Configureer in FRITZ!Box B een statische IP-route, zodat de apparaten via FRITZ!Box B (hoofdkantoor) toegang krijgen tot het IP-netwerk van de netwerkrouter (192.168.11.0):

  1. Klik in de gebruikersinterface van FRITZ!Box B (hoofdkantoor) op "Thuisnetwerk".
  2. Klik in het menu "Thuisnetwerk" op "Netwerk".
  3. Klik op het tabblad "Netwerkinstellingen".
  4. Klik bij "WAN-instelling" of LAN-instellingen" op "meer instellingen" om alle instellingen weer te geven.
  5. Klik op "IPv4-routes".
  6. Klik op "Nieuwe IPv4-route".
  7. Voer bij "IPv4-netwerk" het IP-netwerk in van de router die is verbonden met FRITZ!Box B (192.168.11.0).
  8. Voer in het invoerveld "Subnetmasker" het subnetmasker in van het andere IP-netwerk (255.255.255.0).
  9. Voer bij "Gateway" het IP-adres in van de netwerkrouter in het netwerk van FRITZ!Box B (192.168.10.2) die beide IP-netwerken verbindt.
  10. Schakel de optie "IPv4-route actief" in.
  11. Klik op "Toepassen" om de instellingen op te slaan.

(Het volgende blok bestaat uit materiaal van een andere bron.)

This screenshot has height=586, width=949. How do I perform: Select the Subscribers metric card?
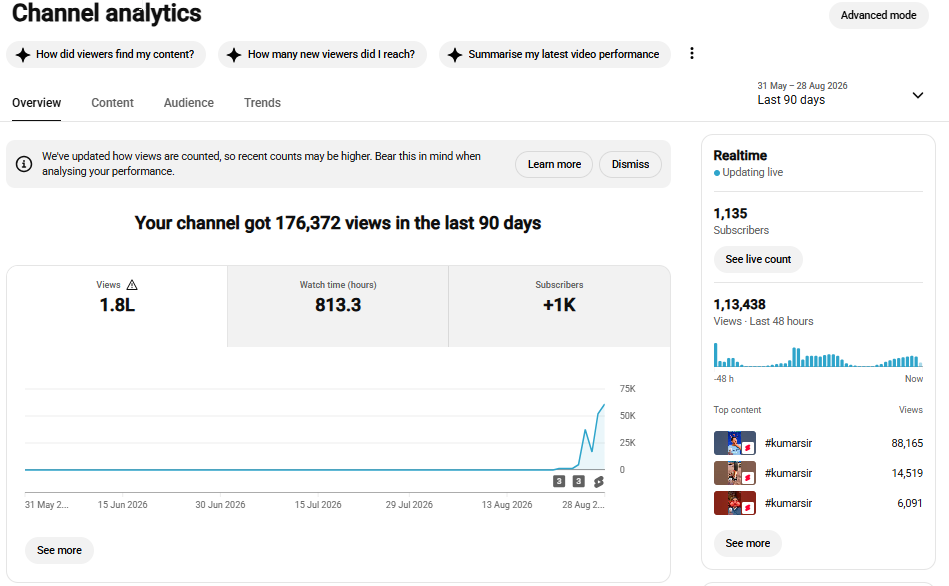559,306
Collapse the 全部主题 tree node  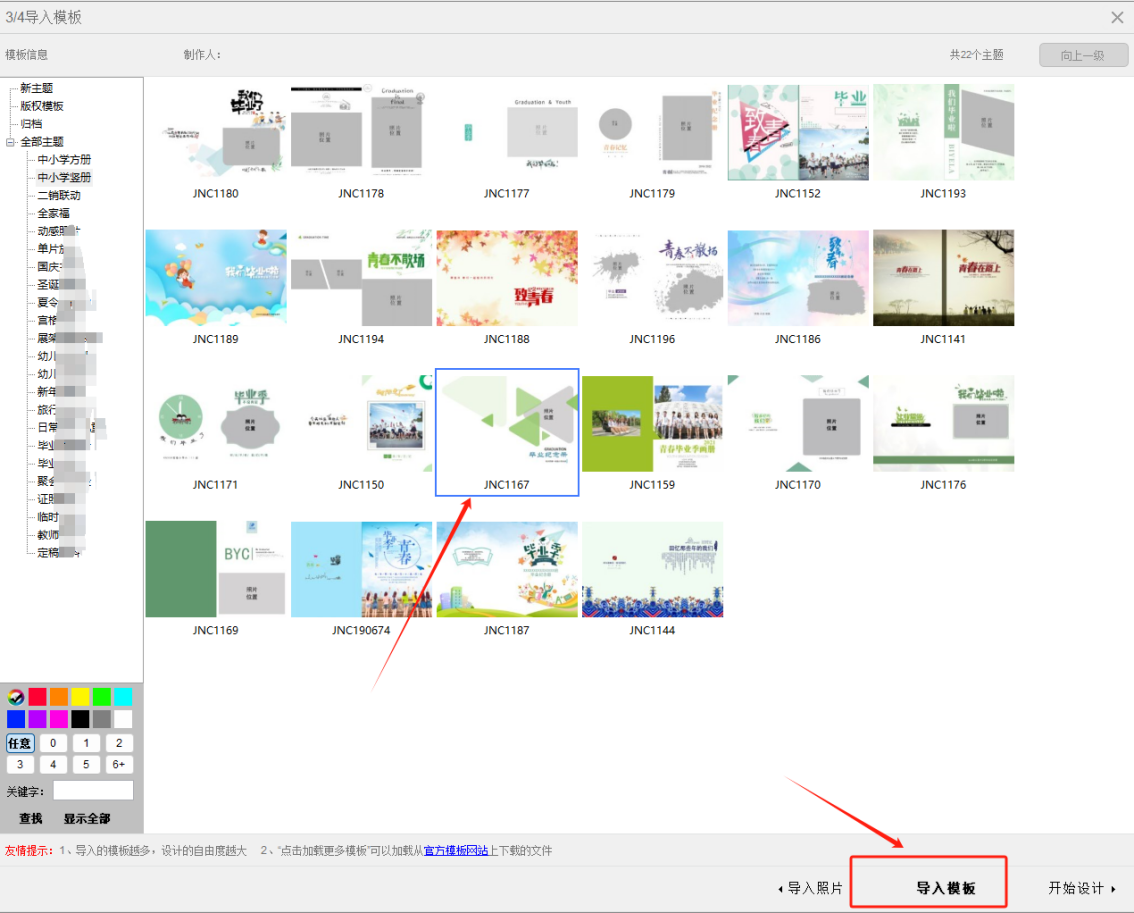tap(10, 142)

3 Aanvullende IP-instellingen voor de VPN-verbinding aanpassen

IP-route in netwerkrouter configureren

  1. Configureer de netwerkrouter zo dat deze routeert tussen het IP-netwerk van FRITZ!Box B (192.168.10.0) en zijn eigen IP-netwerk (192.168.11.0). Informatie over de configuratie krijg je van de fabrikant van de router.

    Opmerking:Als er een Windows-computer met meerdere netwerkadapters als netwerkrouter wordt gebruikt, moet je "IP routing" inschakelen in Windows. Informatie over het configureren van IP-routering krijg je van Microsoft.

Apparaten in het IP-netwerk van de netwerkrouter configureren

  1. Óf: configureer in de apparaten het IP-adres uit het eigen IP-netwerk (192.168.11.1) van de netwerkrouter als standaardgateway.
    • Óf: configureer in de apparaten een statische IP-route naar het IP-netwerk van FRITZ!Box B (192.168.10.0), waarbij de netwerkrouter wordt gebruikt als gateway (192.168.11.1).